Netflix and Nvidia are two of the stocks that have led the Nasdaq to hit record highs in the New Year, and one trader has ideas for how to play both in the short term.
Video streaming giant Netflix jumped over 8 percent after a massive earnings beat last Wednesday, and the stock is currently up over 11 percent year to date. Netflix’s leap off earnings leads Todd Gordon of TradingAnalysis.com to think that the stock has room to move even higher.
“You can see we have a really nice sort of bull flag that’s formed following the gap up in earnings,” said Gordon Monday on CNBC’s “Trading Nation. ” “Provided that this gap area of about $136 holds support, we should be able to move up into the mid-$140s. ”
In other words, Netflix could be making a new all-time high. To take advantage of the video streamer’s next leg up, Gordon wants to buy calls as a result of the stock’s implied volatility. Implied volatility, or the price of options, for Netflix has dropped dramatically following earnings, leading Gordon to buy 140-strike calls and sell 145-strike calls for a bullish “call spread. ”
“Being that options are very cheap, those at the money calls, those 140s that we’ll be looking to purchase, will be very cheap,” explained the trader.
Netflix has surged an incredible 185 percent in the past two years — and the second stock Gordon is looking at has done even better, rising more than 400 percent.
That name would be Nvidia , which has flatlined following a meteoric rise last year. Implied volatility for Nvidia has settled recently, meaning that options prices are cheaper now than they were when Nvidia broke out over $100 in November of last year.

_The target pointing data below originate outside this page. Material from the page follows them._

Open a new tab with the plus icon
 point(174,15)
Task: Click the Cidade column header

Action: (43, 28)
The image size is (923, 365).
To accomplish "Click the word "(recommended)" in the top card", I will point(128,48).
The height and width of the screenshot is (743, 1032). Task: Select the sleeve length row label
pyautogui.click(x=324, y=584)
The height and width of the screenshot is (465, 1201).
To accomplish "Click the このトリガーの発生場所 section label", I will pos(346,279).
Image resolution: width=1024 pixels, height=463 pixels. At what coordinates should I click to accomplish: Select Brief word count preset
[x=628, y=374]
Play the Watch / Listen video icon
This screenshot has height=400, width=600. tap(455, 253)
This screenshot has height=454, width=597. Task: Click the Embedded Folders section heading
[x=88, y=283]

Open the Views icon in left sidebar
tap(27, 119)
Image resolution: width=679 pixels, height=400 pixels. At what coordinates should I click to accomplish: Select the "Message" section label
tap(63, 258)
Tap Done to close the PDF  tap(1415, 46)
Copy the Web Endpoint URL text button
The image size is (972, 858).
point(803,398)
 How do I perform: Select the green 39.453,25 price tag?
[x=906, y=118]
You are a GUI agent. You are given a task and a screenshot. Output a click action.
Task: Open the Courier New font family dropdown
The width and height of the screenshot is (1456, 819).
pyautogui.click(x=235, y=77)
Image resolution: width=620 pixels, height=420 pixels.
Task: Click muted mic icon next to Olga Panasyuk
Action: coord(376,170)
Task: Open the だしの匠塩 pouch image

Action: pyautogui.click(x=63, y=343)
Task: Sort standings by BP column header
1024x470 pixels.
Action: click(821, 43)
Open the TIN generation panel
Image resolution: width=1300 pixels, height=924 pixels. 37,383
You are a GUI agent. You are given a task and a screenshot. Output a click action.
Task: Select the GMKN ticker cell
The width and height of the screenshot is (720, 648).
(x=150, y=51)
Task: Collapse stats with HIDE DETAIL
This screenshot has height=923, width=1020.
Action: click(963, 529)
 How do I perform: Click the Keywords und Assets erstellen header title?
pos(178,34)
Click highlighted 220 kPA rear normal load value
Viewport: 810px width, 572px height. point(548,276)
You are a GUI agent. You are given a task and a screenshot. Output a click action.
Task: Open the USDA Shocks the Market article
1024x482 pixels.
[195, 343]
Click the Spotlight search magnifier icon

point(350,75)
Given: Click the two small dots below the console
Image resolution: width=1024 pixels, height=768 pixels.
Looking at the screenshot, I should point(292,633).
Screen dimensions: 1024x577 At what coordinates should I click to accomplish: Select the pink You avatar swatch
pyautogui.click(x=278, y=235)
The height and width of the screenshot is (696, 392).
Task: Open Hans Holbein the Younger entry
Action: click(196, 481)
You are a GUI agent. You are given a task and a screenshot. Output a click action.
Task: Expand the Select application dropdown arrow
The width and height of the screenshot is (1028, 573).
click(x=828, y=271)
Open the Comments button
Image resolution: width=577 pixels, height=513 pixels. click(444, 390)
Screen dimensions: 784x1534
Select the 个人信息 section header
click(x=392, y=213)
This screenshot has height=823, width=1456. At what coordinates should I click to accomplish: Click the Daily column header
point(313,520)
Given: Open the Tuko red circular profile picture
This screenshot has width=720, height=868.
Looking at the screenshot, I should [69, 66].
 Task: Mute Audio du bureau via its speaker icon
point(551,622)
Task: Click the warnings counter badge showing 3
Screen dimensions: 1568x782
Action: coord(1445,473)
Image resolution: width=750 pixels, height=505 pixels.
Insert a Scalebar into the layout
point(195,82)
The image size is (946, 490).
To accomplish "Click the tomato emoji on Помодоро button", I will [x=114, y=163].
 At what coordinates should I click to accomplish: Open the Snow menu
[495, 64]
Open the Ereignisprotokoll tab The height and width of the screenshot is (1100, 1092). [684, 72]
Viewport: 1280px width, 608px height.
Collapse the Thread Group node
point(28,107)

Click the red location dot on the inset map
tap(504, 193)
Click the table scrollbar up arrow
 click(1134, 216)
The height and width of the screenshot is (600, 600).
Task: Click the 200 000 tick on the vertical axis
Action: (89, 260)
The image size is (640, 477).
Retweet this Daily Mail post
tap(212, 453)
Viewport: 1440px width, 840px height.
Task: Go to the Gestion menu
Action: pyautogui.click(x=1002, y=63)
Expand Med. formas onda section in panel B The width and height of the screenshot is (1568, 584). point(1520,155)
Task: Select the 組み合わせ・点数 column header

Since he expects that implied volatility will continue to fall, Gordon wants to sell options instead of buying them. The trader believes that Nvidia will continue to rally into earnings, so he wants to sell 100-strike puts and buy 95-strike puts for a put credit spread. “Being that implied volatility is so expensive here, we’ll receive fairly decent premium for the sale of the 100-puts,” said Gordon.